The Congressional Management Foundation, a nonprofit that provides management training and technical assistance to Congressional offices, has released the first of four reports on its study of electronic communication between constituents and their members of Congress.

What caught my eye (I’m mostly lifting from their text here):

  • Half of congressional staff surveyed believe identical form communications are not sent with constituents’ knowledge or consent. [Note: As far as I could tell from the report, this seems to have spread from incidents in a few offices and turned into a general suspicion.]
  • Nearly all staff surveyed (96%) reported that if their Member of Congress had not arrived at a firm decision, individualized postal letters would have at least some influence on the Member’s decision, and 94% believed individualized e-mail messages would have at least some influence. 65% indicated that form postal letters have at least some influence; the analogous figure was 63% for form e-mail messages.
  • Some Senate staff reported that their offices “do not count or respond to” some form communications – in essence, ignoring the messages altogether.

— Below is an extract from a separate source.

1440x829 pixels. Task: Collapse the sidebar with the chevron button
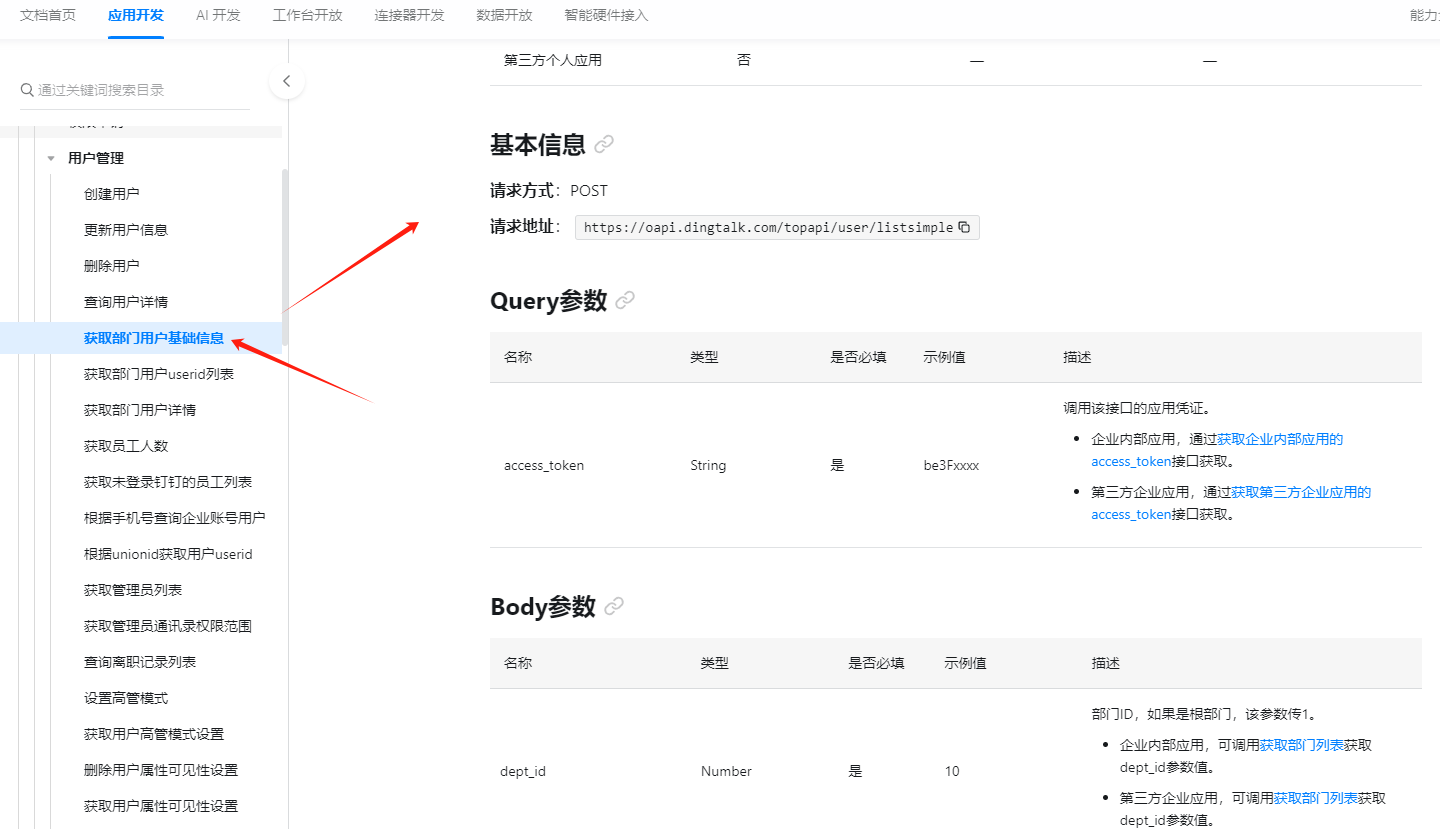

I had always assumed that letters sent through mass e-mail campaigns were at least being counted as a Yes or No on the topic. Maybe not so much, although the study warns that the data on that response might be a little shaky. Also, it looks better on the House side. But I still feel like I might have to put in a little more effort on the letter-writing front if I’m going to keep congratulating myself for having written at all.

Another thing I’ve always wondered about: my elected officials have already made up their minds about most of the issues they’ll be voting on, which may or may not be good for me depending on which representative we’re talking about. So do my communications have an impact? McCaul’s office staff said (during the Social Security visit) that if he was going to take a position, he needed to have a binder full of letters from constituents that support that decision. So am I sending letters just in case?

  • Focus group participants indicated that constituent communications were particularly helpful or influential early on in a decision-making process, when Members and staff are researching and developing policy positions.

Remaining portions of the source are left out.